Task details: Would you transcribe the lines running from the one that holds "Where should I" to the last line of the records? Leave every picture out.

(Beginning of Records provided)

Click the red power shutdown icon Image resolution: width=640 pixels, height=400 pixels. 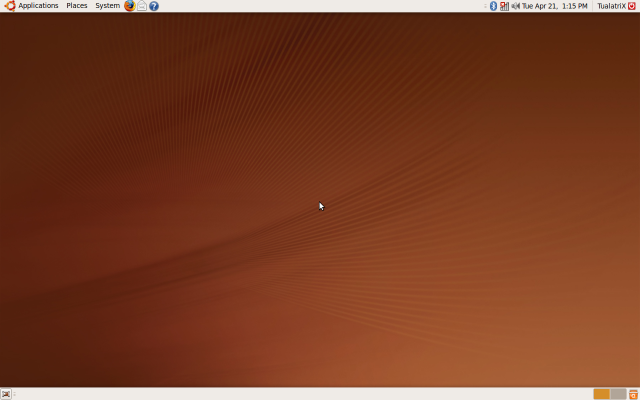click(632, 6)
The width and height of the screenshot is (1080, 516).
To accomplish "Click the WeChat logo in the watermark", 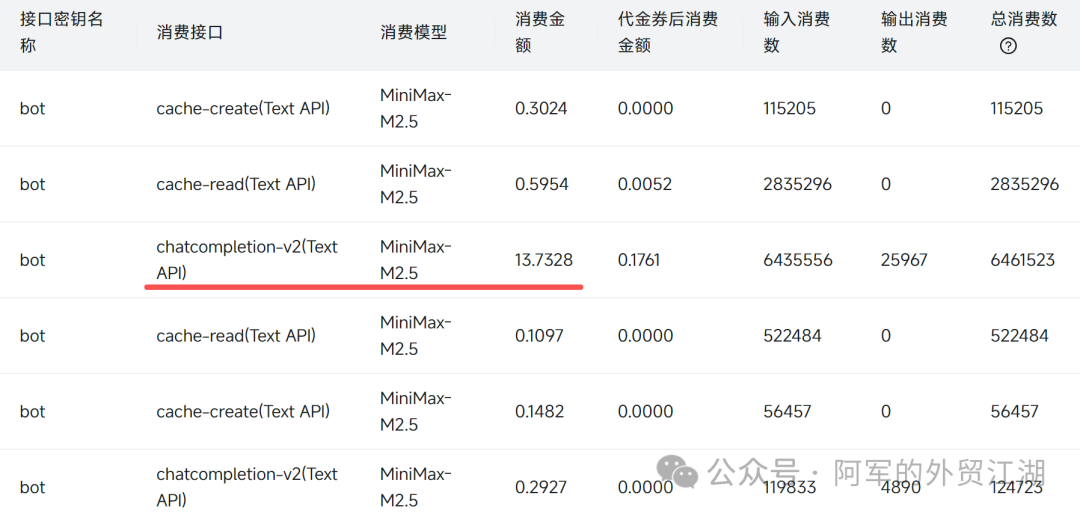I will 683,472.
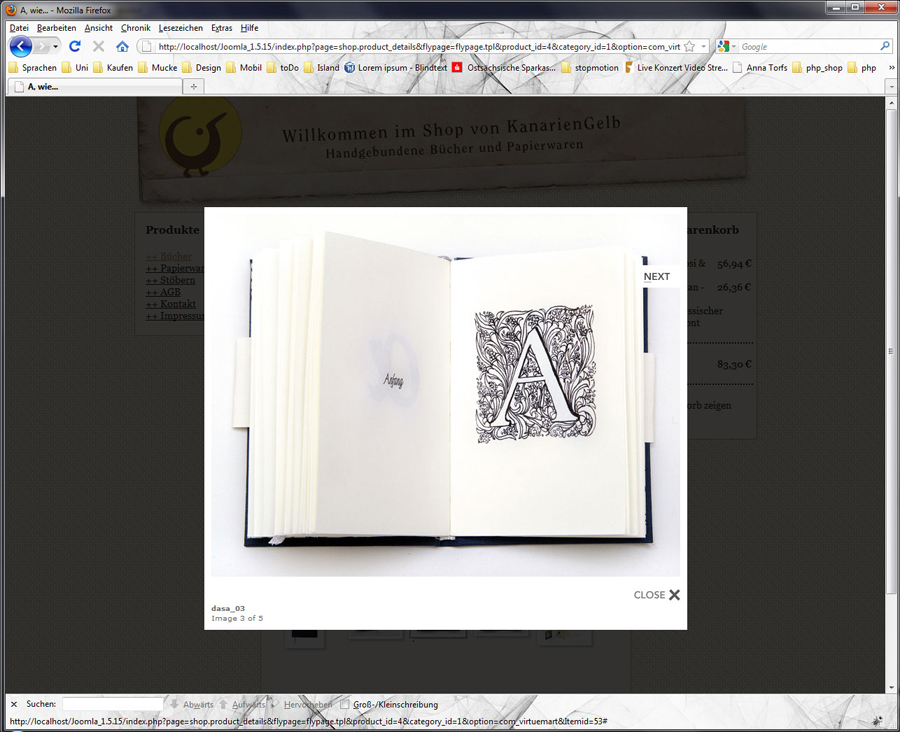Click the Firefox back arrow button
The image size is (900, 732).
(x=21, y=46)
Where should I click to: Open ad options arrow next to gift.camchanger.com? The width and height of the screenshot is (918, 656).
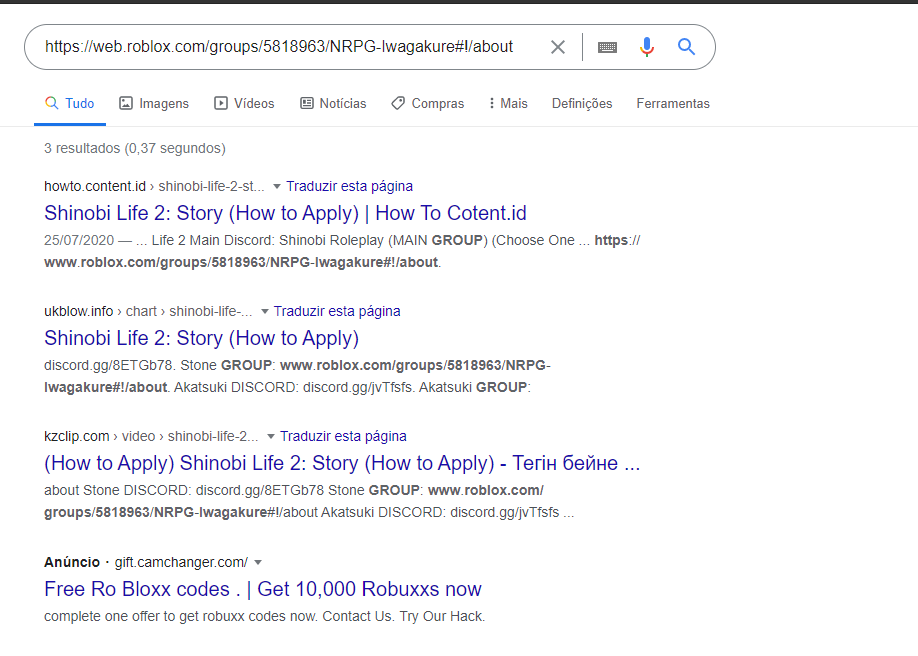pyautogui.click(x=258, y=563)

(End of Records provided)

Exercise answer:
Where should I click to: Open ad options arrow next to gift.camchanger.com? The width and height of the screenshot is (918, 656).
pyautogui.click(x=258, y=563)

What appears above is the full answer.